Aquella Recordando con ira de 1978
"El 8 de mayo de 1956 se alzó el telón del Royal Court…". Así empieza uno de los textos canónicos del teatro inglés, Anger and After (Iracundia y después), el libro que Kenneth Tynan (1927-1980), el más influyente crítico teatral de la época, dedicó a los jóvenes dramaturgos británicos de entonces, por él denominados angry young men, jóvenes iracundos, cuyas obras fueron a su vez calificadas como kitchensink drama, dramas de pileta de cocina. El telón del Royal Court se había alzado sobre Look Back in Anger, de John Osborne, que dos años después llegó al escenario del Odeón porteño en traducción de Victoria Ocampo, quien la tituló Recordando con ira (la puesta en Montevideo, de otro traductor, se llamó Rencor al pasado, que personalmente prefiero porque me molestan los gerundios).

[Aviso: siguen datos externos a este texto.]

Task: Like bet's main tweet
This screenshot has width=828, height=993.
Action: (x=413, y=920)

En vísperas del estreno de una nueva versión, en el San Martín, me parece oportuno recordar aquel estreno del año 58. También porque, si mal no recuerdo, fue la primera crítica teatral que escribí en este diario, en mi etapa inicial (1957-1961). Yo era crítico de cine y no recuerdo por qué el titular de teatro, Miguel Menegazzo Cané, no podía esa noche asistir al espectáculo, y tampoco Octavio Hornos Paz, el jefe de redacción, que solía cubrirlo. Tampoco sé por qué me confiaron esa tarea, gracias a la cual pude asistir, deslumbrado, a la revelación de Alfredo Alcón, en el papel de Jimmy Porter, el amargo y desilusionado protagonista, modelo del joven iracundo que sufre la decadencia inevitable del imperio tras la Segunda Guerra Mundial. Fue la segunda obra interpretada por el grupo que formaban Alfredo, María Rosa Gallo y, como director, Osvaldo Bonet. En ese mismo escenario del Odeón (demolido años después) el terceto había representado hasta entonces, con éxito, El perro del hortelano, de Lope de Vega, y buscaban una obra que le permitiera lucirse a Alcón, cuyo papel en el clásico español era relativamente pequeño.

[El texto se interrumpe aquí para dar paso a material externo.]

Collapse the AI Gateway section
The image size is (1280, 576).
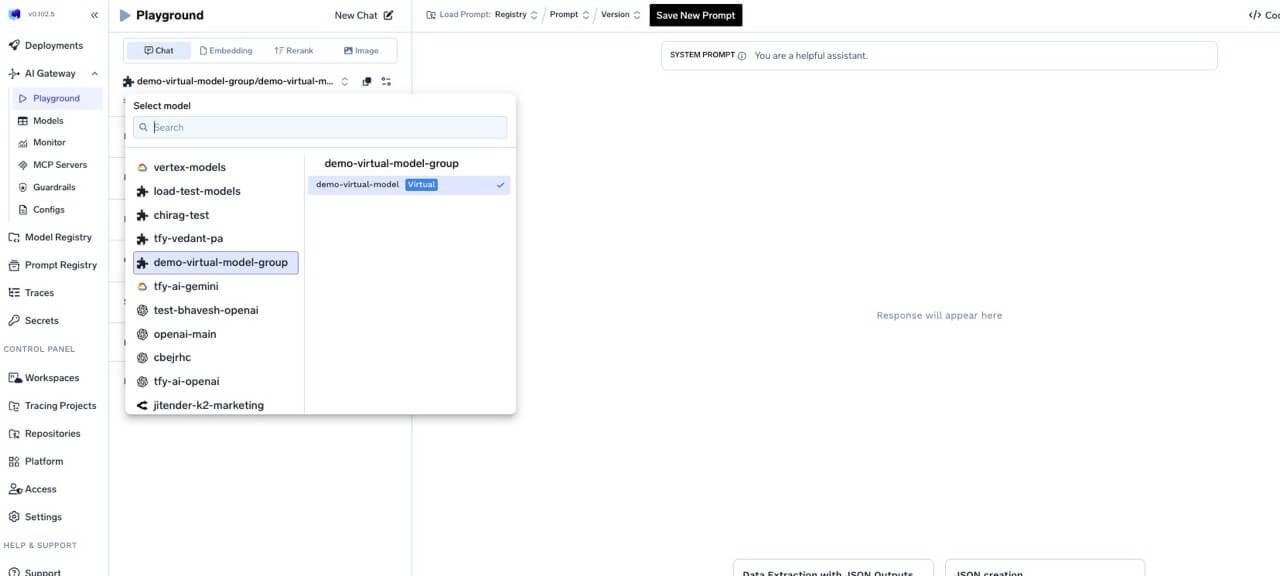94,73
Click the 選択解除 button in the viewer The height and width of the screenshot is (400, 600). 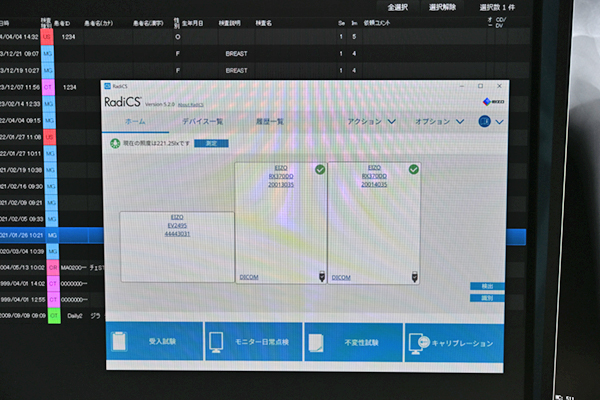click(441, 7)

Hoy, 54 años después, Alcón evoca, conmovido, aquel estreno. "La obra llegó a nuestras manos por iniciativa de Delia Garcés, que la vio en Londres y le avisó a don Rodolfo Goycochea, que me representaba y que tenía fe en mi porvenir como actor: «Usted anda buscando algo para su protegido y creo que esta pieza es la adecuada». Y así fue, nomás. Goycochea –que era hijo de Orfilia Rico, la famosa característica, y hermano de un autor que trabajaba con su colega Cordone– creía en mí y me ayudaba en todo lo que podía. Recordando con ira fue un éxito de crítica y de público: María Rosa, ya por entonces reconocida como gran actriz, estaba espléndida, y nos acompañaban Jorge Rivera López y Aída Valdés. Escenografía y vestuario de Saulo Benavente. Victoria Ocampo solía venir a los ensayos, se comportó con nosotros con gran generosidad."
La pieza de Osborne dejó entrar el aire de afuera en los remilgados salones en los que transcurría la mayor parte de la dramaturgia inglesa de la época, donde conversaban los elegantes personajes de Noel Coward o de Terence Rattigan. Por primera vez, al parecer, se veía una pileta de cocina en un escenario británico… Las circunstancias han cambiado en el Reino Unido y aquí, pero, más de medio siglo después, es seguro que la diestra construcción dramática de Osborne conserva su filo.